Vor diesem Hintergrund möchte sich die folgende Arbeit mit der Bedeutung des silbischen Prinzips als Bestandteil des deutschen Schriftsystems für den Erwerb basaler Lese- und Schreibkompetenzen beschäftigen.
Dazu wird insbesondere folgenden Fragen nachgegangen:
- Wie läuft der Schriftspracherwerb ab?
- Inwiefern beruhen orthographische Regularitäten auf der silbischen Struktur?
- Stehen Lesen und Schreiben in Wechselwirkung?
- Welche sprachlichen Fähigkeiten in Bezug auf Silben und Laute besitzen Schüler bereits vor Eintritt in die Schule?
- Welche Chancen und Risiken bieten aktuelle, didaktisch-methodische Konzepte des Schriftspracherwerbs?
- Wie wird die silbische Struktur in einem silbenanalytischen Sprachlehrgang genutzt?
- Was sagen aktuelle, empirische Untersuchungen über die Effektivität eines solchen sprachanalytischen Lehrgangs?
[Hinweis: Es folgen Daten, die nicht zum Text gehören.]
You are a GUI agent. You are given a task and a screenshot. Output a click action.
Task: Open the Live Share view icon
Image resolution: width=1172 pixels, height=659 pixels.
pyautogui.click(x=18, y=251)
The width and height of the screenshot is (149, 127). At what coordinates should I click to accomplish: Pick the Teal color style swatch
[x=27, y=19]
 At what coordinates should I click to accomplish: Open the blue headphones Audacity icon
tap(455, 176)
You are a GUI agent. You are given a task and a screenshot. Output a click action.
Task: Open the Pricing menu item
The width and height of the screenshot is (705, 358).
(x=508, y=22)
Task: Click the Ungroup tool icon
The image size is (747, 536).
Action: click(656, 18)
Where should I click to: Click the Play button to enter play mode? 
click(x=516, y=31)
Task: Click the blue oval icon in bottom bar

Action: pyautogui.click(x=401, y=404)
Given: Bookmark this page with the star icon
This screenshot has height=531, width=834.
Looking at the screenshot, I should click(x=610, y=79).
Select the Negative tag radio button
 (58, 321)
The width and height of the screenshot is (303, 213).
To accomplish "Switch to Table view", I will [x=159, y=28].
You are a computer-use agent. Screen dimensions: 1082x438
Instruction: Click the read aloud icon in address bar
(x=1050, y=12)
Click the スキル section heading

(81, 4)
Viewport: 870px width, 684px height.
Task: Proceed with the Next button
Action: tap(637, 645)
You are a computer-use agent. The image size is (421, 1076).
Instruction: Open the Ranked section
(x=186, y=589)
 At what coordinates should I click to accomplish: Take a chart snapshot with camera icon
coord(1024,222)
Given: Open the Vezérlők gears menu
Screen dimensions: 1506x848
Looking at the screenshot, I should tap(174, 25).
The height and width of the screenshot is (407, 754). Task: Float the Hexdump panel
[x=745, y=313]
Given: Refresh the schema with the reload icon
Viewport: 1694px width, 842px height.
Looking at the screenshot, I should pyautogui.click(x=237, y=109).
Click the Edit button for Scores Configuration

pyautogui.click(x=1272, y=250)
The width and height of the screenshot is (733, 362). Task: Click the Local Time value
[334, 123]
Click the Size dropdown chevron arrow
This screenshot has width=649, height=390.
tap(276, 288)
Um zunächst den grundlegenden Begriff des Schriftspracherwerbs zu klären, folgt auf eine kurze Definition die Darstellung eines Stufenmodells für den Schriftspracherwerb. Als Grundlage für die Erläuterung der orthographischen Regularitäten wird zunächst die silbische Struktur des Deutschen dargestellt, wozu sowohl der Aufbau einer Silbe als auch verschiedene Silbentypen und Wortgestalten präsentiert werden. Nach Erläuterung eines Häusermodells zur visuellen Darstellung der Silbenstruktur wird die Diskrepanz zwischen Laut- und Schriftsprache näher präsentiert. Daran anknüpfend liegt der Fokus des nächsten Kapitels auf der detaillierten Betrachtung der orthographischen Regularitäten, an die die darauffolgenden Kapitel immer wieder anknüpfen. Im Anschluss an die Darstellung der orthographischen Prinzipien folgt dann die Erläuterung des Leseprozesses als das Rekodieren von Buchstaben. Nach einer Betrachtung dreier didaktisch-methodischer Konzepte für den Schriftspracherwerb und der Darstellung von Chancen und Risiken der einzelnen Lehrgänge folgt dann die nähere Betrachtung der Silbenanalytischen Methode. Hierzu werden Ziele, Methoden und Inhalte genannt und sowohl praktische Beispiele aus einem Unterricht ohne spezielles, silbenanalytisches Lehrwerk als auch die Arbeit mit dem Lehrgang „ABC der Tiere“ präsentiert. Außerdem werden in diesem Zuge Unterschiede zu den anderen Lehrgängen herausgearbeitet, Fähigkeiten von Kindern in Bezug auf das Erkennen von Silben und deren Grenzen dargestellt und empirische Untersuchungen über die Effektivität der Silbenanalytischen Methode präsentiert.
2. Schriftspracherwerb
2.1 Grundsätzliches
Der Schriftspracherwerb ist der Prozess des bewussten Umgangs mit Sprache, in dem sich die Lernenden vom rein intuitiven Wissen hin zu einer aktiven Analyse der Sprache begeben, um dabei das Lesen und Schreiben zu erwerben (vgl. Geisel 2009, S. 24).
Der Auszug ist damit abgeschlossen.